Я лежала в его объятиях, слезы медленно наполняли мои глаза и сбегали по щекам. Я боялась, что он увидит мое лицо, и неправильно истолкует мои слезы, я прятала глаза, потому что не хотела мешать ему чувствовать себя счастливым.
– Теперь ты падшая женщина, – сказал он после некоторой паузы. Голос его, казалось, приходил откуда-то издалека, потому что, слушая его страстный шепот, я совсем забыла, каким был его настоящий голос.
– Падшая, – повторила я эхом какой-то тихой дрожью.
Теперь я чувствовала себя не такой, как Бэйба или любая другая знакомая мне девушка. А вот если бы Бэйба была на моем месте, было бы ей страшно или, наоборот, сразу понравилось? Я подумала о маме, которая всегда дула на горячий суп, прежде чем дать его мне, и о тех резинках, которые она вставляла в мои гольфы, чтобы они не спадали.
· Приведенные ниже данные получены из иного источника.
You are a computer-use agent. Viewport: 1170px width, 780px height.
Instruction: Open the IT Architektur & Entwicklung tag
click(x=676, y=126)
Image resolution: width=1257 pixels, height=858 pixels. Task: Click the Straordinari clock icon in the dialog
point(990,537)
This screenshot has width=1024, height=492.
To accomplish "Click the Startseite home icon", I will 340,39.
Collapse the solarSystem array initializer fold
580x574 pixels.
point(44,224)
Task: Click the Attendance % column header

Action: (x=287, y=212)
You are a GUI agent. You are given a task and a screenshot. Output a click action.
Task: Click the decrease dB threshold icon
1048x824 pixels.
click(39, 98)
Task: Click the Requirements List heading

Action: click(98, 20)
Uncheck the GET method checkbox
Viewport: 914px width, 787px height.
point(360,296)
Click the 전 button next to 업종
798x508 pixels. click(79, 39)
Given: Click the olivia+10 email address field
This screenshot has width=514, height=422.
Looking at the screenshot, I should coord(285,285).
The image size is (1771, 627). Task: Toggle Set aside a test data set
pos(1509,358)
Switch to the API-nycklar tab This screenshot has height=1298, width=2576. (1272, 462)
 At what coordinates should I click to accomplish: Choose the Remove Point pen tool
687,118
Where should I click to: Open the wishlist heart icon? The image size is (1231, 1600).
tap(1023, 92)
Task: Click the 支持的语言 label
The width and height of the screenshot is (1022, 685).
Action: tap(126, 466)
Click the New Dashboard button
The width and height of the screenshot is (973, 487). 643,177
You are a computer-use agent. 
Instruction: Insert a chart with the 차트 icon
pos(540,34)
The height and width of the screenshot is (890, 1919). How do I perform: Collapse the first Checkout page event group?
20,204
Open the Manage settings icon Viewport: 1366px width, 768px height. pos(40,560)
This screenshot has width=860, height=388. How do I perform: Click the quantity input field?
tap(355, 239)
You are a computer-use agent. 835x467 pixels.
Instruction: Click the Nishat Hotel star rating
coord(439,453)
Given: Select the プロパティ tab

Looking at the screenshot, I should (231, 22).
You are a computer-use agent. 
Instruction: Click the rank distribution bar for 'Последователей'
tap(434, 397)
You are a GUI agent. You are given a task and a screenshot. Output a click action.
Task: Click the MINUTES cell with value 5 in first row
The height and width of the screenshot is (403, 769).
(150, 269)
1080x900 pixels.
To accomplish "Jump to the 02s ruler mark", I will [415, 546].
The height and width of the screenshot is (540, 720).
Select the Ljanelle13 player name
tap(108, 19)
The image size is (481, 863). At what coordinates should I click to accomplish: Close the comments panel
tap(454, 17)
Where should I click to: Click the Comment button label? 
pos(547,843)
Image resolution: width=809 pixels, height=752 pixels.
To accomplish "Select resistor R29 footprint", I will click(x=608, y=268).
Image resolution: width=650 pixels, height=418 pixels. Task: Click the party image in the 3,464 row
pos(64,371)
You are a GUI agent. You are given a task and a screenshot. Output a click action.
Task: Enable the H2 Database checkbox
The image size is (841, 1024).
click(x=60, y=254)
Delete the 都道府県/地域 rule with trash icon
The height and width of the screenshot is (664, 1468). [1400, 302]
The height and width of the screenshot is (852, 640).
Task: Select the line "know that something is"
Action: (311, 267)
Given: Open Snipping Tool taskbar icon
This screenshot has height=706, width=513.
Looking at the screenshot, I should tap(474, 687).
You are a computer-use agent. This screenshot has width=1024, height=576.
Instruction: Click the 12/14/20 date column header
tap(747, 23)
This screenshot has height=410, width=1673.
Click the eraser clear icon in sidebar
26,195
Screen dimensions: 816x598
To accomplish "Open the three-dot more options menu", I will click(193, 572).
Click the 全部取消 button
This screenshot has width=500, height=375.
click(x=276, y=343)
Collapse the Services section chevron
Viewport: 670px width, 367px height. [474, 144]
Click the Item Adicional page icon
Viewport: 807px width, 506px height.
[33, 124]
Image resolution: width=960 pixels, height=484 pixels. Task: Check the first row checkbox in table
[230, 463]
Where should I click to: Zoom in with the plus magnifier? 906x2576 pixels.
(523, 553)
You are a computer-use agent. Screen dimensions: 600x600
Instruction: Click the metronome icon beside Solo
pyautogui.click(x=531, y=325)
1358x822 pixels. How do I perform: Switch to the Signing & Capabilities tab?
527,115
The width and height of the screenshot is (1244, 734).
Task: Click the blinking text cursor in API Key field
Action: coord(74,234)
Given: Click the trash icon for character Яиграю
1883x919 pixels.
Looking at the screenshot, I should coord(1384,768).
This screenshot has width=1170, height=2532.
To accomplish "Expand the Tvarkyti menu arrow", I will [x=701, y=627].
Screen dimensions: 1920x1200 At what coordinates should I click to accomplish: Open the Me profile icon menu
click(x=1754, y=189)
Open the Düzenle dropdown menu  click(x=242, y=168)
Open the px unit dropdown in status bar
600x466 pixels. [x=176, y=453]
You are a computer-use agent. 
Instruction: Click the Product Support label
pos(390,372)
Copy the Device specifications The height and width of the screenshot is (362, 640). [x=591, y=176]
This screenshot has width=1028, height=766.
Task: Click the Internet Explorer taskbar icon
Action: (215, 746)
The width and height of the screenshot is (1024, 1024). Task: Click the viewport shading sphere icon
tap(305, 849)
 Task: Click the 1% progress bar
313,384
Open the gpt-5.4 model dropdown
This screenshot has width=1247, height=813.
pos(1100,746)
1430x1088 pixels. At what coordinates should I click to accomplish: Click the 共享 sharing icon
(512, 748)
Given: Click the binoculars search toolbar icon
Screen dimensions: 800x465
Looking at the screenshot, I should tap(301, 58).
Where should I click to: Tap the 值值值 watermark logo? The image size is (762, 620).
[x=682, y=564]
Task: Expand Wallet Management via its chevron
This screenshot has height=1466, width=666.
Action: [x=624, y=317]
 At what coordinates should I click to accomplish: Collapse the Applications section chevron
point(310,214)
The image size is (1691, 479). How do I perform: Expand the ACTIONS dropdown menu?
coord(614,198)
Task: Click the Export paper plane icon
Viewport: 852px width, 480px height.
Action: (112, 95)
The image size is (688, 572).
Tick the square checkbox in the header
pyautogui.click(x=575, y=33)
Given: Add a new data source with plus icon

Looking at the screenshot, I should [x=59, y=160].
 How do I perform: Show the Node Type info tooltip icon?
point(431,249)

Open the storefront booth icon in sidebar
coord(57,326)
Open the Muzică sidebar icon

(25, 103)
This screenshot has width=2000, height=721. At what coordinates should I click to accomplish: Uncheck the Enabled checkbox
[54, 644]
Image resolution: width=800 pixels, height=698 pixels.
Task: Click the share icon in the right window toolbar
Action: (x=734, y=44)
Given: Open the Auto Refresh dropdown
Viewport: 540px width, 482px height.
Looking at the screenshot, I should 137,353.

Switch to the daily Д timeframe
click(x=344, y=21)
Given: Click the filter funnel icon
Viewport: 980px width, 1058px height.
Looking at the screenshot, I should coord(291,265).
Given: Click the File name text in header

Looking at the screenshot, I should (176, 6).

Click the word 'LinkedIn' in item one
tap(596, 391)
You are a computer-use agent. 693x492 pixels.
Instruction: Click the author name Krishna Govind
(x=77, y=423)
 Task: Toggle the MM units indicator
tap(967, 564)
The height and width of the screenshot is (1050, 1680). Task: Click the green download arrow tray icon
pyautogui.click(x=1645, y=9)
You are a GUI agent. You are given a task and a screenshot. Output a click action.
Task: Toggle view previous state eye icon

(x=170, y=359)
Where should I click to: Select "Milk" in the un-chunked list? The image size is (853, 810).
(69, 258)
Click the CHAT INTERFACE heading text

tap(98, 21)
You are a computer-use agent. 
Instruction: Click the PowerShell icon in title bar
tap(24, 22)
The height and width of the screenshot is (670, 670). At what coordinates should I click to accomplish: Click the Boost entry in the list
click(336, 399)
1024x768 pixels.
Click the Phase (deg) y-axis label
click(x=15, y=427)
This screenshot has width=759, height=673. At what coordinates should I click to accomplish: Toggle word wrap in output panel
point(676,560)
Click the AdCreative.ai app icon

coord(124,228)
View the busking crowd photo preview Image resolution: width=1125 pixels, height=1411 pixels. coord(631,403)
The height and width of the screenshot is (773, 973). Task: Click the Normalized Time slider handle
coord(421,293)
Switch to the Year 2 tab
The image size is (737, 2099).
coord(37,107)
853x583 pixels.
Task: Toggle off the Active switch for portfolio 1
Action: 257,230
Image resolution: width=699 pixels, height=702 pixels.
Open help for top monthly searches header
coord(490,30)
Он перевернулся на спину, и я вдруг почувствовала себя одинокой, лишившись тяжести его тела. Он зажег свечу, а от нее прикурил себе сигарету.
– Ну что ж, новое положение – больше ответственности и больше проблем.
– Извини, что я явилась к тебе без приглашения, – сказала я, обидевшись на слово «положение», я просто перепутала его со словом «осложнение».
– Не стоит извиняться, я бы такую красотулю, как ты, из своей постели не выгнал, – пошутил он, и я подумала: а что же в самом деле он обо мне думает? Я не умела рассуждать о всяких высоких материях, даже поддержать беседу толком не умела. Я никогда не водила машину.